Aaah... Ayaaah... dia dan Mama pernah ke Aceh. Saudara-saudara juga
banyak yang di Aceh. Atok dan Andung dikubur di Aceh. Tapi sampai detik
ini aku belum pernah ke Aceh. Sebelum meninggal, keinginan ayah cuma
satu. Mau mengajak seluruh keluarganya ke Aceh. Aku pun... yang sejak
kecil sudah merasa bagian dari Aceh... bangga ada ikatan batin dengan
Aceh. Meski setelah 50 tahun, ayahku menyusuri silsilah keluarga,
diketahuilah bahwa alm. Andungku sebenarnya keturunan Malaysia dan
berdarah Arab. Alm. Atokku ternyata adalah perantau dari Padang. Walaaah
ternyata buyutku juga dari Padang. Aaah... ke Padang? Aku pun belum
pernah.
Jadi... terima kasih Vie Rynov, Ch Munar AttamburyFerry Nomara dan kawan-kawan Rangkang Sastra. Bismillah... untuk pertama kalinya dan semoga bukan yang terakhir, aku akan ke Aceh.
***
Kata Pengantar kedua
Karena pernah jatuh dari tangga lantai dua waktu kelas tiga SMA, aku jadi phobia sama yang namanya ketinggian. Naik jembatan penyebrangan saja harus dipegangi orang lain, ngga berani liat ke bawah atau kepala langsung pusing dan mual. Apalagi kalau harus naik pesawat!? Nah, masalah naik pesawat ini sempet bikin heboh orang sejagat. Karena membayangkan hal-hal yang aneh, bayangin sejak kecil kalo nonton sinetron pasti ada kalimat : "Orang tuanya meninggal karena kecelakaan pesawat." ajigileee... brapa banyak kecelkaan pesawat coba sampe banyak orang tua meninggal gara-gara naik itu? Dezig! Makin parno! Tapi mba Widuri dan Mas Ramaditya, dua pemateri lain yang diundang oleh EO di Aceh yaitu Rangkang Sastra, mencoba untuk menenangkan aku.
Masih ngeri, aku sampe bikin status : naik pesawat serem gak?

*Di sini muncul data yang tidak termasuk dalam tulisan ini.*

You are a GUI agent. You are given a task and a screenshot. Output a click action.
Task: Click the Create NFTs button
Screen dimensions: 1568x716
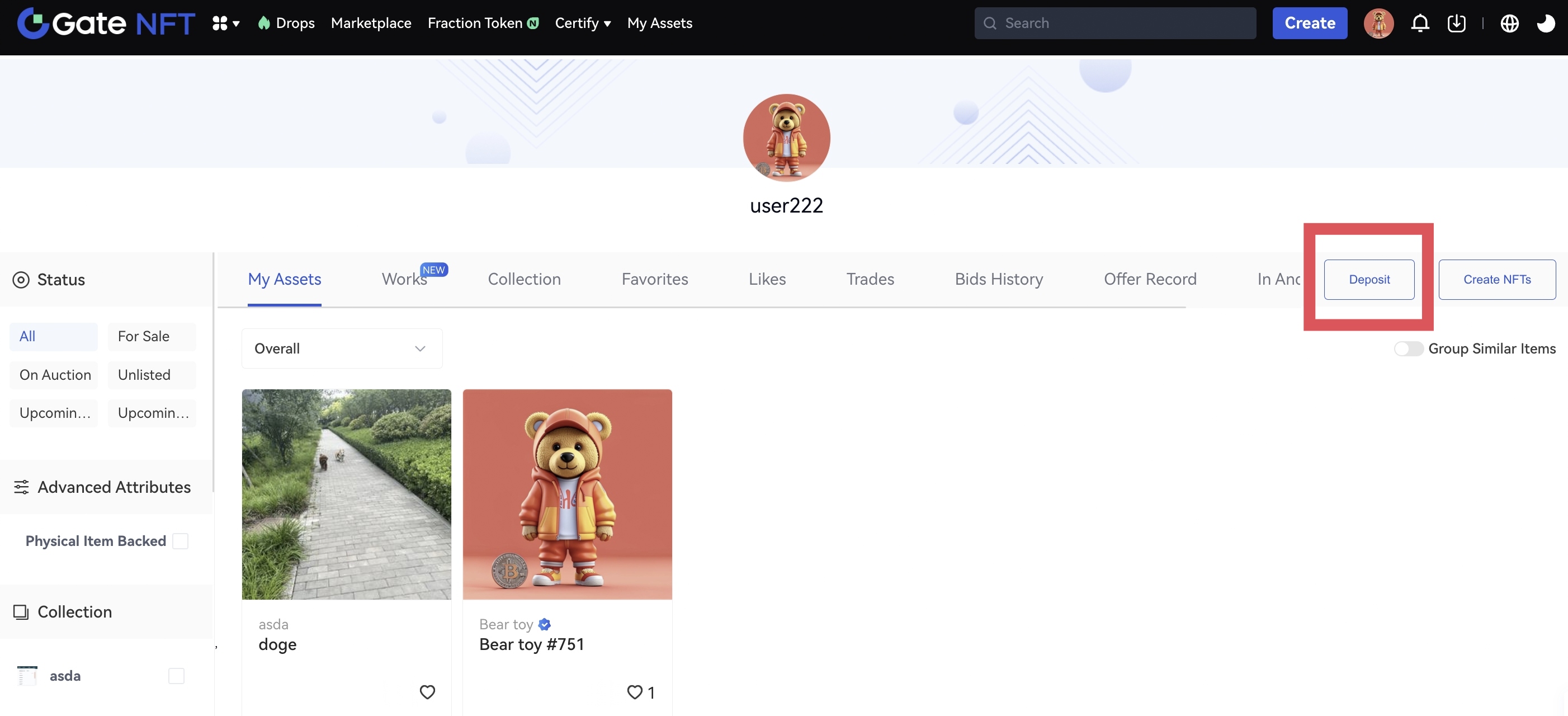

Dan gak nyangka komennya membludak. Ada yang menenangkan, ada juga yang sengaja nakutin, ada juga yang bilang : kalo gerah, jendelanya dibuka aja. Deziig!
Naaah... selama dua minggu aku menenangkan diri. Saat udah tenang-tenangnya, udah siap lahir batin dah buat naik pesawat, Sukhoi jatuh! Masya Allah! *garuk-garuk tanah! Alhasil sehari sebelum hari-H saya ngga bisa tidur. Jam 12 teng bisa merem tapi sejam sekali melek, Ya Allah... izinkan hamba naik pesawat dengan selamat setiap saat! Aamiin!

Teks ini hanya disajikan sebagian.